Ciudad de México., a 22 de mayo del 2026.- La presidenta Claudia Sheinbaum Pardo recibió este jueves en Palacio Nacional a Markwayne Mullin, secretario del Departamento de Seguridad Interior de la administración de Donald Trump, en un encuentro donde la exigencia de Washington fue clara: México debe incrementar sus esfuerzos contra los grupos denominados como «narcoterroristas», lo que evidencia que la relación binacional entre ambos países atraviesa un punto crítico.
A través de sus redes sociales, Mullin informó que la agenda abordó temas de alta sensibilidad para la Casa Blanca entre los que se destaca el Combate al narcotráfico y tráfico de personas, es decir que la prioridad de EUA es frenar el flujo de narcóticos y migrantes.
Otro de los puntos relevantes es la Seguridad fronteriza, es decir que se busca reforzar los compromisos operativos en la zona limítrofe bajo la narrativa de «seguridad histórica» que promueve el presidente Trump.
Y aunque el gobierno de México ha rechazado constantemente la intervención militar extranjera, la presión de la administración Trump persiste, respaldada por la iniciativa ‘Escudo de las Américas’, de la cual México quedó excluido tras su negativa a permitir operaciones militares en territorio nacional.
Este encuentro es el primer viaje de un miembro del gabinete de Trump a México en lo que va de 2026. La visita se produce tras una reciente llamada telefónica entre Sheinbaum y Trump —calificada por la mandataria como «cordial y excelente»—, lo que sugiere un intento de ambas partes por suavizar las asperezas públicas.
Sin embargo, el tono de la reunión con Mullin revela que, detrás de la cortesía diplomática, persisten diferencias de fondo profundas.
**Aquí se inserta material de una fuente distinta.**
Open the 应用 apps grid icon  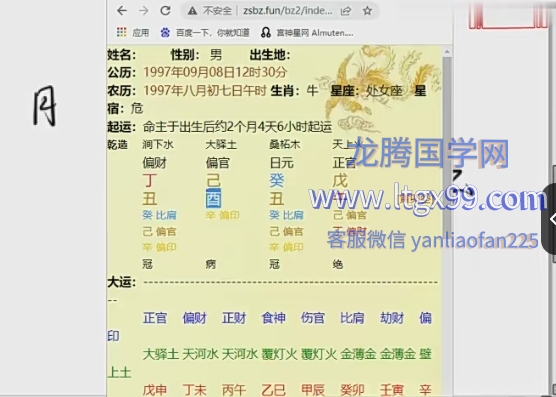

Mientras México se apega al discurso del «respeto a la soberanía», el gobierno estadounidense mantiene una retórica de exigencia de resultados inmediatos que roza la presión directa sobre la estrategia de seguridad mexicana.
El desafío para la administración de Sheinbaum Pardo es mayúsculo, pues la difícil tarea de colaborar con un socio comercial que ha marcado una agenda de seguridad agresiva sin ceder ante las pretensiones de intervencionismo estadounidense.
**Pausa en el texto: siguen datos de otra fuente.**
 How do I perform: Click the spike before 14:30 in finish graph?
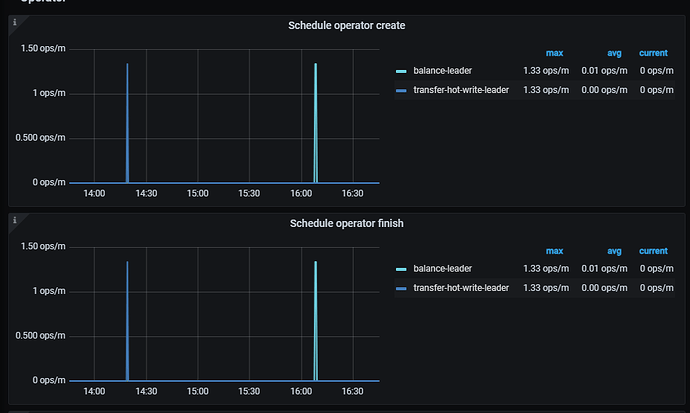pyautogui.click(x=127, y=320)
La pregunta es hasta qué punto el gobierno mexicano podrá mantener su negativa a las operaciones militares sin que la tensión comercial o política escale por parte de Washington. En este juego de espejos, los resultados operativos en el combate al narcotráfico son la única moneda que puede evitar que la relación bilateral termine por fracturarse.